At first, in such a union, our heroine compensates for what she did not receive, and although it is on her shoulders that the burden of arranging a life together falls, she closes her eyes to it. But the boy constantly demands his mother, and this is an expensive role. Investments cease to pay off, and the relationship begins to crack at the seams. And instead of saving them, it would be good for the woman to take care of herself—to live out what was left unlived in childhood, with a psychotherapist, and not at the expense of her partner.

Should he be stronger?

Many successful women believe that they need a more decisive man than they are. But often this is just an attitude, and there is no point in trying to fit the relationship into the frigid form of “woman is a follower, man is a leader.” Couples in which the accents are placed differently also have their powerful resources.

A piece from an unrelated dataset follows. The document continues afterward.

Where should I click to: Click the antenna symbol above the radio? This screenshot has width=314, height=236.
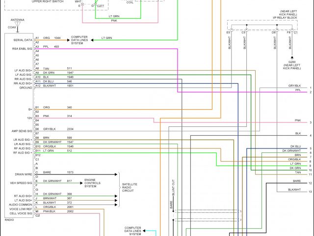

A woman may exhibit more masculine qualities, but if this is in her nature (everyone in the family is an Amazon to the seventh generation), there is no point in wasting years of life on psychotherapy and trying to change yourself. Such an active person is complemented by a more passive partner.

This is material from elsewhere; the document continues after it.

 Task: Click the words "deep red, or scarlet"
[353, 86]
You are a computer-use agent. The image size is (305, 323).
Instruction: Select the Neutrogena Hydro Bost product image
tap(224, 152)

And he will not necessarily be a mama’s boy. A man, due to his temperament or upbringing, will allow a woman to “lead”, and, what is important, he will do it consciously.

Two (independent) in one boat

But let’s say a strong woman meets a man like her. What happens? I’ll tell you right away: by this adjective, I mean “mature”. Those who can make their own choices and decisions, to adapt in some places, and to be firm in others.

We are not talking about those who demand: “Everything will be as I said” or “I am like this and I am not going to change.” This is about something else—about the imposition of will and destructive competition in a couple. Such relationships resemble the struggle of two teenagers, although there are many adults in them.

Truly strong, mature people and their unions are rare. After all, the main family scenario in the post-Soviet space is still very different: manipulate, survive! In the USSR, everyone was brought up to be easier to manage. But you can’t manage mature people.

They understand too well what they want; you can’t force anything unnecessary on them, and their union is distinguished by the fact that neither one depends on the other. A woman, for example, can confidently say, “I don’t need this man to survive; he’s just important to me. I feel good with him, but I can be happy alone. I don’t panic at the thought that we’ll break up. Yes, it will be sad, yes, it will hurt, but it’s not the end of the world.”

IN A UNION OF STRONG PEOPLE, NEITHER PARTNER NEEDS OTHER. A WOMAN CAN SAY: “I FEEL GOOD WITH THIS MAN, BUT I CAN BE HAPPY WITHOUT HIM.

When two such people meet, each of them understands his feelings and intentions. He realizes how valuable the other is to him and openly makes it known.

This is why the “don’t call first” or “keep your partner in constant tension” patterns don’t work – they are very primitive and involve manipulation.

In conflicts, mature partners do not try to prove their point of view and make the other accept it. They recognize the value of each other’s opinion and work together to find a solution, but in extreme cases, they can split up to do what each considers right. And even if one makes a concession, this happens without compromising their values ​​and inner integrity.

A mature partnership is an agreement between two adults who have separated physically, economically, and psychologically from their parental families. They, a man and a woman, are sexually attractive to each other, interesting as individuals, and have something to share.

And, most importantly, they are able to accept the weaknesses of their loved one, not to hit them in the sore spots, not to demand conformity to their ideal. This acceptance is the key principle.

Too many love boats are wrecked by the belief, “You should be like me.” But he shouldn’t be. He’s a complete person; he doesn’t need to be improved; he’s no worse or better than you. He’s different, and that’s your strength.